= Theodo (son of Tassilo III) =

Theodo, sometimes numbered Theodo II, was the eldest son of Duke Tassilo III of Bavaria and his co-ruler from at least 782 until 787.

Theodo was born between 767 and 771 to Tassilo and his wife, Liutperga, a daughter of King Desiderius of the Lombards. His day of birth, October 8, is known from the Walderdorffer calendar fragment, which suggests that it was celebrated annually, probably by services of thanksgiving in the church for the birth of an heir. In 772, he was sent to Rome, where he was baptized by Pope Hadrian I on Whitsunday (17 May), with King Desiderius presiding. According to the Auctarium Garstense, the pope also anointed him. The choice of his name and his place of baptism were probably connected, since Duke Theodo I was the first Bavarian duke to go to Rome.
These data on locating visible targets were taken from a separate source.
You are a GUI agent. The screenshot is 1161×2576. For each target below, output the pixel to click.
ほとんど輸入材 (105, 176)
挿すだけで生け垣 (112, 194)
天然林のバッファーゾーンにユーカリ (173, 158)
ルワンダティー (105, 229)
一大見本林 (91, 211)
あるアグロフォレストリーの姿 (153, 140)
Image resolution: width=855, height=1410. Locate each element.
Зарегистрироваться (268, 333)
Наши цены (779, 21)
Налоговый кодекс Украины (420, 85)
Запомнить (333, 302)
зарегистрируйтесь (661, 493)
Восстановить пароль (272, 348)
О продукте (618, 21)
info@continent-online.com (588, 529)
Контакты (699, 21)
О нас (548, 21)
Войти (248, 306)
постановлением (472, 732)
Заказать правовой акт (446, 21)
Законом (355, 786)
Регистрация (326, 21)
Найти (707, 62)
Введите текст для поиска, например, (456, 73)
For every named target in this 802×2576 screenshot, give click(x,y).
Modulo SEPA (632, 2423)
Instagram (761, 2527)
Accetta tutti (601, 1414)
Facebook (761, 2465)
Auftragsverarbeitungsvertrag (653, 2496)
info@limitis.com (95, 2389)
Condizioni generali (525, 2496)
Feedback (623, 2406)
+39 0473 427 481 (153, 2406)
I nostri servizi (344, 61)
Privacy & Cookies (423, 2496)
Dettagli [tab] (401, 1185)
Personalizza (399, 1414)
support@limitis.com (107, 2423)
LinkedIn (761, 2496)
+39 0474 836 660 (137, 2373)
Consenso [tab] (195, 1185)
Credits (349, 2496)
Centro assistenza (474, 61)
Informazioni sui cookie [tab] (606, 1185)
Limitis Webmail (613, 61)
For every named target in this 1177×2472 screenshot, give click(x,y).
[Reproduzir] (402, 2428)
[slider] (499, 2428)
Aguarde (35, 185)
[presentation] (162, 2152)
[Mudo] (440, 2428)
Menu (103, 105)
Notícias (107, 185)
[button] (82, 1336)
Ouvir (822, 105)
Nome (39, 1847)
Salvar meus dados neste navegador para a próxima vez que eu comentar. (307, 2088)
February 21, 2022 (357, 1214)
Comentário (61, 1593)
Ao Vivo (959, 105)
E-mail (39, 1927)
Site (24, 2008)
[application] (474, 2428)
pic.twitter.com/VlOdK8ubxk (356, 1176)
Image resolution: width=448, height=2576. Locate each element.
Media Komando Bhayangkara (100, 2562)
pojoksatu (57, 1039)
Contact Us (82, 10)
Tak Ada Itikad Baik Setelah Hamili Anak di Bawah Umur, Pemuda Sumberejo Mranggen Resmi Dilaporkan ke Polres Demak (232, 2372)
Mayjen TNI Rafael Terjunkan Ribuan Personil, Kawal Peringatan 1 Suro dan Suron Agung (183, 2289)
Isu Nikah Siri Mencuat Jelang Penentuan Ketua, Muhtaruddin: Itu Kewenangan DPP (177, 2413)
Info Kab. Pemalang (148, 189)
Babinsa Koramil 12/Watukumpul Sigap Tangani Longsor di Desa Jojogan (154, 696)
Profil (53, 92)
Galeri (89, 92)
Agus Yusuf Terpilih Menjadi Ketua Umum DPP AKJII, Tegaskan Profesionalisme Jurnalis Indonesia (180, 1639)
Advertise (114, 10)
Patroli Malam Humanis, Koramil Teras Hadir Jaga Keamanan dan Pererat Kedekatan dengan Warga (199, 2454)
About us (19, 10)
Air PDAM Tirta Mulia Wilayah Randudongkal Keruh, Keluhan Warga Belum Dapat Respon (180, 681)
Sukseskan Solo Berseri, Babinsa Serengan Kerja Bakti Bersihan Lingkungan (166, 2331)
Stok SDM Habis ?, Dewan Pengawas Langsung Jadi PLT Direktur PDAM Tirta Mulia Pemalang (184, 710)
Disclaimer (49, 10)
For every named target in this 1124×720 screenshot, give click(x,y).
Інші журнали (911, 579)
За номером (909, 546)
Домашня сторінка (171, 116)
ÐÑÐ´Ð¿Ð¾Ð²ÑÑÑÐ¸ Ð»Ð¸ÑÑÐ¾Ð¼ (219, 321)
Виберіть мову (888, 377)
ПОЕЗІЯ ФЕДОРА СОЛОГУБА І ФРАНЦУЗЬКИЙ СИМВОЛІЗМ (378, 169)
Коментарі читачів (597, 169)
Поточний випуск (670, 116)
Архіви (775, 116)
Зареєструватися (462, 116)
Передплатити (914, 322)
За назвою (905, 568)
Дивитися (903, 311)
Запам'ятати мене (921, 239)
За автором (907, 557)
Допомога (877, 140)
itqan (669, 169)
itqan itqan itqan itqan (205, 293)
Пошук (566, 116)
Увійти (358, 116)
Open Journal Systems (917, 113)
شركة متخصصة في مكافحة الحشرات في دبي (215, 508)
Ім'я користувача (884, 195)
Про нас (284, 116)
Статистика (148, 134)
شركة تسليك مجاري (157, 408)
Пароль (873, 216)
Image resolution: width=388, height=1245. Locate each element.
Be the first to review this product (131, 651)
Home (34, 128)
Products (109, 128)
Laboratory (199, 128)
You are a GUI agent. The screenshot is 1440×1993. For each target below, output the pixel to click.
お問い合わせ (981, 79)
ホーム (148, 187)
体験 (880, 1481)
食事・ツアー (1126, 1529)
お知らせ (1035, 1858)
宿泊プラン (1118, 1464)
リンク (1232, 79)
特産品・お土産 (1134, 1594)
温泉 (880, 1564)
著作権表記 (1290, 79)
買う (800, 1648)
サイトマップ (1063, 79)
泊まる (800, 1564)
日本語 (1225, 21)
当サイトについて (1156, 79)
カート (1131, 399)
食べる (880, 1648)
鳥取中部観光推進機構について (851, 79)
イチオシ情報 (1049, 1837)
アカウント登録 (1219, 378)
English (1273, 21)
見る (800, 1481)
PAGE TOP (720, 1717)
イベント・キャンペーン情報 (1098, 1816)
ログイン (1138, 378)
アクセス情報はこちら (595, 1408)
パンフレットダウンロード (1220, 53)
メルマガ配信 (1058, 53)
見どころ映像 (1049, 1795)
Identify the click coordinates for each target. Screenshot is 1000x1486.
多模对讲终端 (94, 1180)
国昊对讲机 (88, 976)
In the foundation charter of Kremsmünster Abbey, Tassilo refers to Theodo as his "most beloved son", but later scribes emended the document to state that it was Theodo's first year as duke (co-reigning with his father). The first authentic document in which Theodo receives a title is from 782, in which he is called nobilissimus.

On 3 October 787, Tassilo handed Theodo over to Charlemagne, king of the Franks, as a hostage along with twelve others for his obedience as a vassal. On 6 July 788, Theodo was tonsured as a monk along with his father at the abbey of Sankt Goar. He was confined to Saint Maximin's Abbey, Trier.

The year of Theodo's death is unknown.